━━━ TASK INPUT ━━━
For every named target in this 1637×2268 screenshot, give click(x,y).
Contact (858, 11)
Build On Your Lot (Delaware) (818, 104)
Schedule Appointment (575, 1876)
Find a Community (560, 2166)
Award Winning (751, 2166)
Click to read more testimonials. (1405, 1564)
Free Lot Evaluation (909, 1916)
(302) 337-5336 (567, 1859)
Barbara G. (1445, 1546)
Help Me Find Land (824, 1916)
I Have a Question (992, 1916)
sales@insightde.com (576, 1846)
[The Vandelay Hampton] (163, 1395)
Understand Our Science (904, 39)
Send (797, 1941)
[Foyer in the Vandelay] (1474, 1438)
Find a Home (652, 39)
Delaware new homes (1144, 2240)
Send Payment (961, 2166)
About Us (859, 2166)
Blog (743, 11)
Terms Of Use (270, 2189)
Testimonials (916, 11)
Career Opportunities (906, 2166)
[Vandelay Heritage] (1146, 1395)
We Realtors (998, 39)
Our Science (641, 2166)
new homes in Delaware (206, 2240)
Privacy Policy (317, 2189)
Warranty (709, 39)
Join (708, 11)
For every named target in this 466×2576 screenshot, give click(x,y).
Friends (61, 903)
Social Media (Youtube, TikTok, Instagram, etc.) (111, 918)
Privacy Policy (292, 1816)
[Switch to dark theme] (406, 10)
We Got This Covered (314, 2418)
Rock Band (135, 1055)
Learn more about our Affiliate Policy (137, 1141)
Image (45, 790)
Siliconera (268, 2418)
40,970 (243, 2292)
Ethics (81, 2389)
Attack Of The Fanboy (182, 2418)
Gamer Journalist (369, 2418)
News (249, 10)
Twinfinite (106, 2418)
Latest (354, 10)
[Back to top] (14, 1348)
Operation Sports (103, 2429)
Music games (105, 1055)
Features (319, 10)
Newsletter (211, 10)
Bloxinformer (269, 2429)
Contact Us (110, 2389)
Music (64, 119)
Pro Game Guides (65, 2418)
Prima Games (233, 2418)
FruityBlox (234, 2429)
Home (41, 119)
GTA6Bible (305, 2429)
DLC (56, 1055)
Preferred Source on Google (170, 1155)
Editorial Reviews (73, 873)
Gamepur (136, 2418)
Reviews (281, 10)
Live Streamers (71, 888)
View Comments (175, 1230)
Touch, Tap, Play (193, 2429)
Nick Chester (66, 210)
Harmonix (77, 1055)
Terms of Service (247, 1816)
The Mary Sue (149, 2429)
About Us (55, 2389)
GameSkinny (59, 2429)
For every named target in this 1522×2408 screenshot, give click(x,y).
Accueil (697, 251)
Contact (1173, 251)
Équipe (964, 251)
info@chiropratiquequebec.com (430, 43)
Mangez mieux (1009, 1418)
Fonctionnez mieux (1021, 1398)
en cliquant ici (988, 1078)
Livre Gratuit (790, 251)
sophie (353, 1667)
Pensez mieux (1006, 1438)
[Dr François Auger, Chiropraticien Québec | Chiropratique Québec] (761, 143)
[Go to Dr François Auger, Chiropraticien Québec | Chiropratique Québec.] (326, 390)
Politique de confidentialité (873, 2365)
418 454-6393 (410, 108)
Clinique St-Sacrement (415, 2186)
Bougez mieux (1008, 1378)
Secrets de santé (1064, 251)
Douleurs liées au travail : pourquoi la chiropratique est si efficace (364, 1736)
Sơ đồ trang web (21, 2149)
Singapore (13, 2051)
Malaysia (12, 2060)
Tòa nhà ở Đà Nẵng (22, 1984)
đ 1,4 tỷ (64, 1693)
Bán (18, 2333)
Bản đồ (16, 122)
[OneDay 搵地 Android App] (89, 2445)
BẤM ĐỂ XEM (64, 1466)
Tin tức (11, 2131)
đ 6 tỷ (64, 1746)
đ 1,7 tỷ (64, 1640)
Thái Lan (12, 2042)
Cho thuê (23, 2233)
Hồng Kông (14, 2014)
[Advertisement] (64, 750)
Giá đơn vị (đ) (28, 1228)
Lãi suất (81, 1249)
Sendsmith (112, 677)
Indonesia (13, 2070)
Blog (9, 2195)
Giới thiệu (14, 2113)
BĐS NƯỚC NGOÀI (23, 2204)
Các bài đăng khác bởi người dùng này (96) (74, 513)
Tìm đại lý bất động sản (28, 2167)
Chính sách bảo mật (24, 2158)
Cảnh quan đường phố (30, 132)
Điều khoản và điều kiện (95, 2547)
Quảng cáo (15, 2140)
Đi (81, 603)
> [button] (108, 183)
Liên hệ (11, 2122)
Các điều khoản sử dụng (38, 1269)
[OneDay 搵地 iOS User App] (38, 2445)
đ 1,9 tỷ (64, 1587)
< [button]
━━━
### ACTION ITEM
Find the line with "418 454-6393 (410, 108)" in the entries above. Retype it and each line after it, exactly, through the line with "Sendsmith (112, 677)", and stop there.

### RESULT
418 454-6393 (410, 108)
Clinique St-Sacrement (415, 2186)
Bougez mieux (1008, 1378)
Secrets de santé (1064, 251)
Douleurs liées au travail : pourquoi la chiropratique est si efficace (364, 1736)
Sơ đồ trang web (21, 2149)
Singapore (13, 2051)
Malaysia (12, 2060)
Tòa nhà ở Đà Nẵng (22, 1984)
đ 1,4 tỷ (64, 1693)
Bán (18, 2333)
Bản đồ (16, 122)
[OneDay 搵地 Android App] (89, 2445)
BẤM ĐỂ XEM (64, 1466)
Tin tức (11, 2131)
đ 6 tỷ (64, 1746)
đ 1,7 tỷ (64, 1640)
Thái Lan (12, 2042)
Cho thuê (23, 2233)
Hồng Kông (14, 2014)
[Advertisement] (64, 750)
Giá đơn vị (đ) (28, 1228)
Lãi suất (81, 1249)
Sendsmith (112, 677)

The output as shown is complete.